WE were badly off, hungry and thirsty; and in these wretched quarters there was nothing!
Something had gone wrong with the revictualing department and our wants were becoming acute. Where the sorry place surrounded them, with its empty doors, its bones of houses, and its bald-headed telegraph posts, a crowd of hungry men were grinding their teeth and confirming the absence of everything:—"The juice has sloped and the wine's up the spout, and the bully's zero. Cheese? Nix. Napoo jam, napoo butter on skewers."
"We've nothing, and no error, nothing; and play hell as you like, it doesn't help."
"Talk about rotten quarters! Three houses with nothing inside but draughts and damp."
"No good having any of the filthy here, you might as well have only the skin of a bob in your purse, as long as there's nothing to buy."
"You might be a Rothschild, or even a military tailor, but what use'd your brass be?"
"Yesterday there was a bit of a cat mewing round where the 7th are. I feel sure they've eaten it."
"Yes, there was; you could see its ribs like rocks on the sea-shore."
"There were some chaps," says Blaire, "who bustled about when they got here and managed to find a few bottles of common wine at the bacca-shop at the corner of the street."
"Ah, the swine! Lucky devils to be sliding that down their necks."
"It was muck, all the same, it'd make your cup as black as your baccy-pipe."
"There are some, they say, who've swallowed a fowl."
"Damn," says Fouillade.
"I've hardly had a bite. I had a sardine left, and a little tea in the bottom of a bag that I chewed up with some sugar."
"You can't even have a bit of a drunk—it's off the map."
"And that isn't enough either, even when you're not a big eater and you're got a communication trench as flat as a pancake."
"One meal in two days—a yellow mess, shining like gold, no broth and no meat—everything left behind."
"And worst of all we've nothing to light a pipe with."
"True, and that's misery. I haven't a single match. I had several bits of ends, but they've gone. I've hunted in vain through all the pockets of my flea-case—nix. As for buying them it's hopeless, as you say."

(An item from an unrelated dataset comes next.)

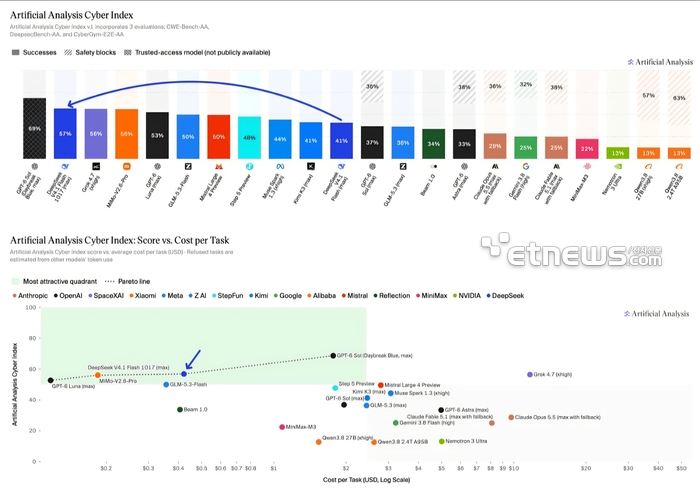The width and height of the screenshot is (700, 500).
Task: Toggle Most attractive quadrant legend entry
Action: (54, 281)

"I've got the head of a match that I'm keeping." It is a real hardship indeed, and the sight is pitiful of the poilus who cannot light pipe or cigarette but put them away in their pockets and stroll in resignation. By good fortune, Tirloir has his petrol pipe-lighter and it still contains a little spirit. Those who are aware of it gather round him, bringing their pipes packed and cold. There is not even any paper to light, and the flame itself must be used until the remaining spirit in its tiny insect's belly is burned.

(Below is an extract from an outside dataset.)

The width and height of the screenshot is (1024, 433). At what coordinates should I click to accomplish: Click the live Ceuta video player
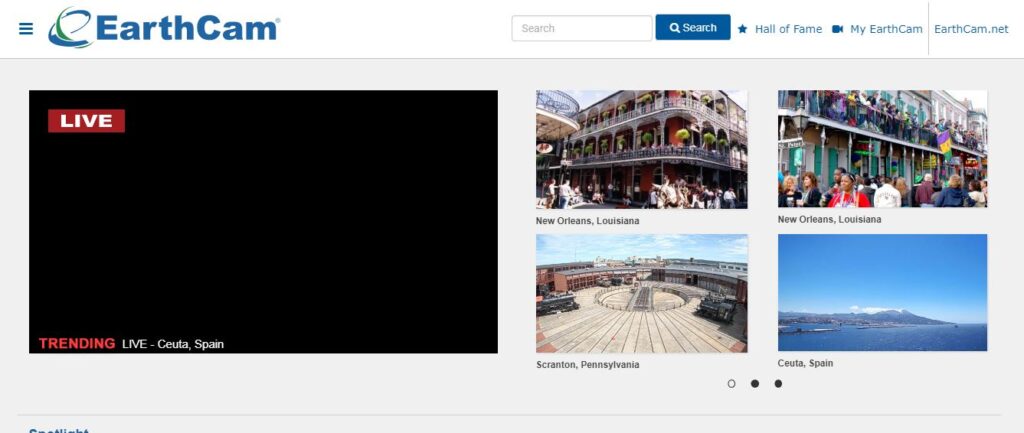click(263, 230)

As for me, I've been lucky, and I see Paradis wandering about, his kindly face to the wind, grumbling and chewing a bit of wood. "Tiens," I say to him, "take this."
"A box of matches!" he exclaims amazed, looking at it as one looks at a jewel. "Egad! That's capital! Matches!"
A moment later we see him lighting his pipe, his face saucily sideways and splendidly crimsoned by the reflected flame, and everybody shouts, "Paradis' got some matches!"
Towards evening I meet Paradis near the ruined triangle of a house-front at the corner of the two streets of this most miserable among villages.
He beckons to me. "Hist!" He has a curious and rather awkward air.
"I say," he says to me affectionately, but looking at his feet, "a bit since, you chucked me a box of flamers. Well, you're going to get a bit of your own back for it. Here!"
He puts something in my hand. "Be careful!" he whispers, "it's fragile!"
Dazzled by the resplendent purity of his present, hardly even daring to believe my eyes, I see—an egg!